Requiem pour le Cégep ?

Ce soir, la Nouvelle Alliance pour la Philosophique au Collège (NAPAC) tiendra un cabaret « Pour l’adéquation école-culture ». La NAPAC est une association fondée en 2004, rassemblant des professeurs au niveau collégial qui souhaitent promouvoir l’enseignement de la philosophie. L’événement de ce soir se veut une nouvelle mise en garde, après un livre et un mémoire déposé en consultation ministérielle, contre la dérive marchande du Cégep. Ce que la NAPAC a à nous dire, c’est que l’heure est grave. Très grave.

Le gouvernement libéral projette de créer un Conseil des collèges (un Conseil des universités et une Commission de l’enseignement supérieur sont aussi dans les cartons). L’idée d’un Conseil des collèges n’est pas mauvaise en soi, mais les orientations colportées dans le document de réflexion sont inquiétantes. Ce dernier se situe dans la lignée des grandes institutions internationales voulant convertir les systèmes pédagogiques aux impératifs de mobilité du capital et à la perpétuelle évolution des besoins du système. En 2014, le rapport Demers jetait déjà les bases d’une intégration totale du Cégep aux nécessités de la concurrence mondialisée, évacuant au passage la culture. Le Cégep y est pensé à travers l’unique perspective de son adaptation aux besoins au marché et les étudiants y sont vus comme de futurs agents économiques.

Dans une telle perspective, le Conseil des collèges et la Commission de l’enseignement supérieur seraient des outils d’évaluation des Cégeps pour s’assurer que ceux-ci soient véritablement conformes aux préceptes et exigences de l’économie mondialisée. La mondialisation a construit une culture de l’évaluation totalement hégémonique. Tout cela a commencé dans l’entreprise privée, avec des pratiques d’étalonnages, d’échelles de rentabilité, d’indicateurs de performance, de classements, etc. Par la suite, presque toutes les entités ont été condamnées à être scrutées de la sorte, à l’instar des États ou des universités. Tout est aujourd’hui noté, coté, jugé en fonction de sa solvabilité, de sa rentabilité ou de sa productivité (dépendamment de ce qui est étudié). Quand on vérifie les critères de ces procédés, on constate que ce sont davantage des guides calqués sur les intérêts des corporations que de véritables évaluations neutres et objectives.

Qu’on me comprenne bien : je trouve logique qu’on surveille de près l’enseignement supérieur.
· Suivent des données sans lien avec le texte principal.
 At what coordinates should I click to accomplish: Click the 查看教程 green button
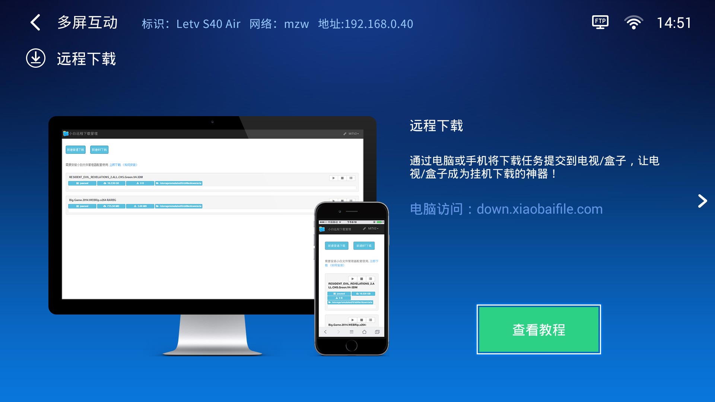click(538, 330)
Les jeunes d’aujourd’hui étant les décideurs de demain, toute erreur dans le processus d’enseignement peut avoir de graves répercussions. Je trouve cependant condamnable que cette prétendue évaluation soit calquée sur des intérêts marchands. Il est aussi regrettable que ces nouvelles structures proposées se fassent au prix d’un effacement du contrôle démocratique des Québécois. L’éducation au Québec est encadrée par l’État québécois. Or, on propose ici que cet encadrement soit effectué par le nouvel organisme prétendument indépendant.
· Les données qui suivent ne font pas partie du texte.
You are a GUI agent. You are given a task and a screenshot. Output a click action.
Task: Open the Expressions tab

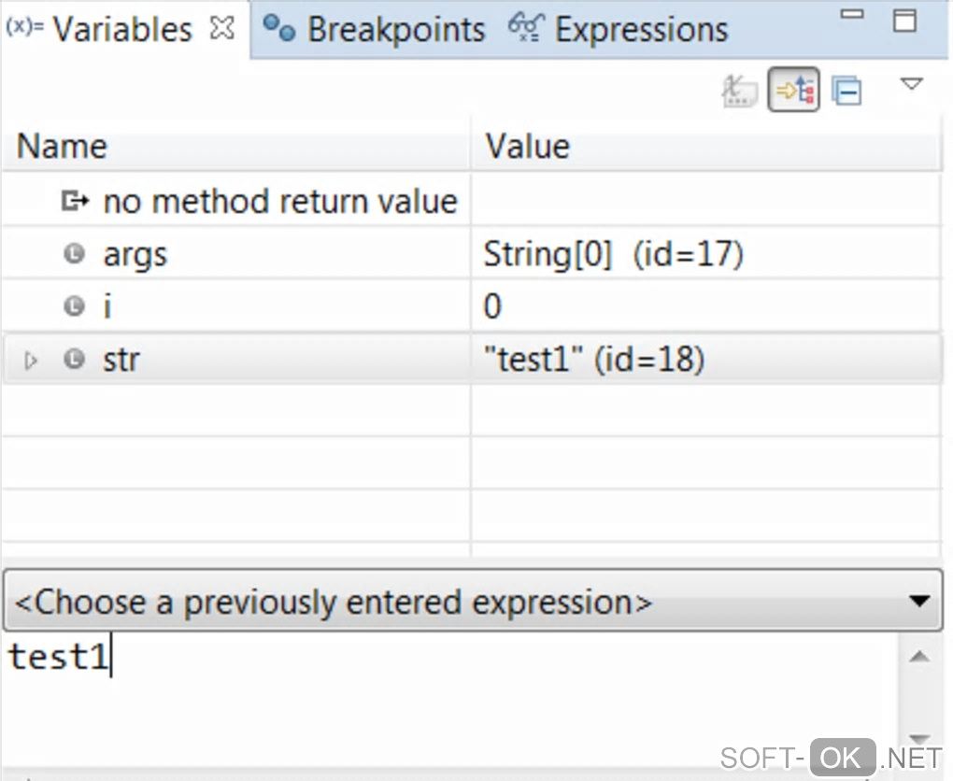(619, 30)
Conformément à cette industrie de la concurrence, à cette comparaison perpétuelle des entités entre elles au nom de leur position dans les palmarès, le Conseil aurait pour mission d’importer les pratiques jugées optimales qui font soi-disant leurs preuves dans les systèmes d’éducation étrangers. Si ceux-ci forment une main d’œuvre plus productive, il faut, en somme, les battre sur ce terrain.

Il est également proposé de changer les règlements des études collégiales pour rendre les formations plus flexibles, c’est-à-dire que, pour combler les demandes des industries dites locales, que certains diplômes puissent être accordés de manière écourtée. Mais que vaut un diplôme obtenu de manière écourtée ?

La NAPAC n’est pas la seule organisation à s’opposer à cette nouvelle police du libéralisme. Le Syndicat général des professeurs et professeurs de l’Université de Montréal (SGPUM), la Fédération des enseignantes et enseignants de cégep (FEC-CSQ) et la Fédération nationale des enseignantes et des enseignants du Québec (FNEEQ-CSN) ont fait part de leurs inquiétudes. Le Syndicat de professionnelles et professionnels du gouvernement du Québec (SPGQ) a aussi émis des doutes.

L’heure est donc, effectivement, grave. Les étudiants ne doivent pas être réduits au statut de main d’œuvre.